One of the biggest sticking points is revenue sharing. Microsoft currently receives 20% of OpenAI’s revenue, capped at $92 billion. But OpenAI is reportedly pushing to reduce that share to as little as 10% by 2030. Reducing Microsoft’s stake could help OpenAI appeal to a broader base of investors, but Microsoft views such a move as eroding its return on a massive financial outlay.
While Microsoft is rumored to have discussed taking up to 49% equity in a restructured OpenAI, no deal has been finalized, and the software giant is wary of trading down its current advantageous licensing rights for uncertain future stakes.
Microsoft insiders argue that public markets and shareholders care less about equity in OpenAI and more about monetized, exclusive access to foundational AI infrastructure—a benefit the company already enjoys.
What’s Next for Copilot?
The fractures in the Microsoft–OpenAI relationship come at a delicate time for both firms. Microsoft is banking on Copilot as its anchor product for AI monetization, having integrated it into Windows 11, GitHub, Azure, and across the Microsoft 365 suite.
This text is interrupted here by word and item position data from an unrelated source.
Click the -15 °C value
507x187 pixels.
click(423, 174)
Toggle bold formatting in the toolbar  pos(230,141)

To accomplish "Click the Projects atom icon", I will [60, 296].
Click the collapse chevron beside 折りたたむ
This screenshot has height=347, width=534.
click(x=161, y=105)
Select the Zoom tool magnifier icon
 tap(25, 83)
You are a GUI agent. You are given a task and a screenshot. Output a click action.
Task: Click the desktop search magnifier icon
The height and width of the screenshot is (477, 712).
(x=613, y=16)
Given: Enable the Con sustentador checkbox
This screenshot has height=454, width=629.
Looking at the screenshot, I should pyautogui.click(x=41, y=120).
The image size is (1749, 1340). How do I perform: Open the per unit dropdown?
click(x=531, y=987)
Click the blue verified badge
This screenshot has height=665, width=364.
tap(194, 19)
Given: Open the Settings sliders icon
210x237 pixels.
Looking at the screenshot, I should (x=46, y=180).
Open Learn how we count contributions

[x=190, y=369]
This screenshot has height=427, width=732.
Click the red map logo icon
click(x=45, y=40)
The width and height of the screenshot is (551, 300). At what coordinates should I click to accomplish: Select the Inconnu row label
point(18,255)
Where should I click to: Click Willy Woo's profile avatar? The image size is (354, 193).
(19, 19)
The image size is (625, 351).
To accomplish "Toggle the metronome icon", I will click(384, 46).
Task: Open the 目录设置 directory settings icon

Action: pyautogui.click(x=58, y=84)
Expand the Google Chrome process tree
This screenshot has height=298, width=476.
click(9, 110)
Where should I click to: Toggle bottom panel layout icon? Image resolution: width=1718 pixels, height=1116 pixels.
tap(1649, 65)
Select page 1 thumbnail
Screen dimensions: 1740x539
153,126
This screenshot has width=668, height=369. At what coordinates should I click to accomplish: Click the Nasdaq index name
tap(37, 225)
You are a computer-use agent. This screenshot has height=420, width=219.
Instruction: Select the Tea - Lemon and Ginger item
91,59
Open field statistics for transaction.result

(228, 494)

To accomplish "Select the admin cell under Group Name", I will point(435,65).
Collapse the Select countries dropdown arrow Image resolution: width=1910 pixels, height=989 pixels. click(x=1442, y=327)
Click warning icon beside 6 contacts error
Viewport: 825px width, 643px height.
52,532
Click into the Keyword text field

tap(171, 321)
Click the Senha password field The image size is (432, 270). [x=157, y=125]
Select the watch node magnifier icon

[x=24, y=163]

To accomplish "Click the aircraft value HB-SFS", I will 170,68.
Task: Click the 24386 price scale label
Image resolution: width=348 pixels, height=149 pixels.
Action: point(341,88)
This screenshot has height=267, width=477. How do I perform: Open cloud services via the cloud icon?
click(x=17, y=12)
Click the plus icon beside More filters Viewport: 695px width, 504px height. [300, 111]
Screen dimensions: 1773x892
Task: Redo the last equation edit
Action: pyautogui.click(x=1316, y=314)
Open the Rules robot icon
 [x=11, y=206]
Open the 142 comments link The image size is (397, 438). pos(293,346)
It’s also bundling Copilot into premium subscription tiers and pushing enterprise clients to adopt it at scale.
Meanwhile, OpenAI continues to expand its reach directly through ChatGPT Enterprise, Team, and API products—positioning itself less like a backend model provider and more like a full-stack software vendor.
This overlapping ambition now threatens to place the two companies on a collision course, even as they remain intertwined through Azure and licensing agreements.
Despite these headwinds, Microsoft’s financials remain robust. Its stock hit an all-time high of $491.76 this week, before closing at $490.40, up 0.85%. Investors are still bullish on Microsoft’s long-term AI positioning, but questions remain about how sustainable the current partnership model with OpenAI truly is.
AI Loyalty vs. AI Delivery
The struggle between Copilot and ChatGPT is not just a product rivalry—it’s a reflection of how quickly AI has become embedded in organizational behavior. Microsoft has deeper enterprise relationships, but OpenAI has captured the imagination of users at scale.
Unless the companies resolve their strategic rift, Microsoft risks investing heavily in an ecosystem that may ultimately compete with its own offerings. Meanwhile, OpenAI must navigate the tension of being both Microsoft’s partner and its biggest competitor in the generative AI space.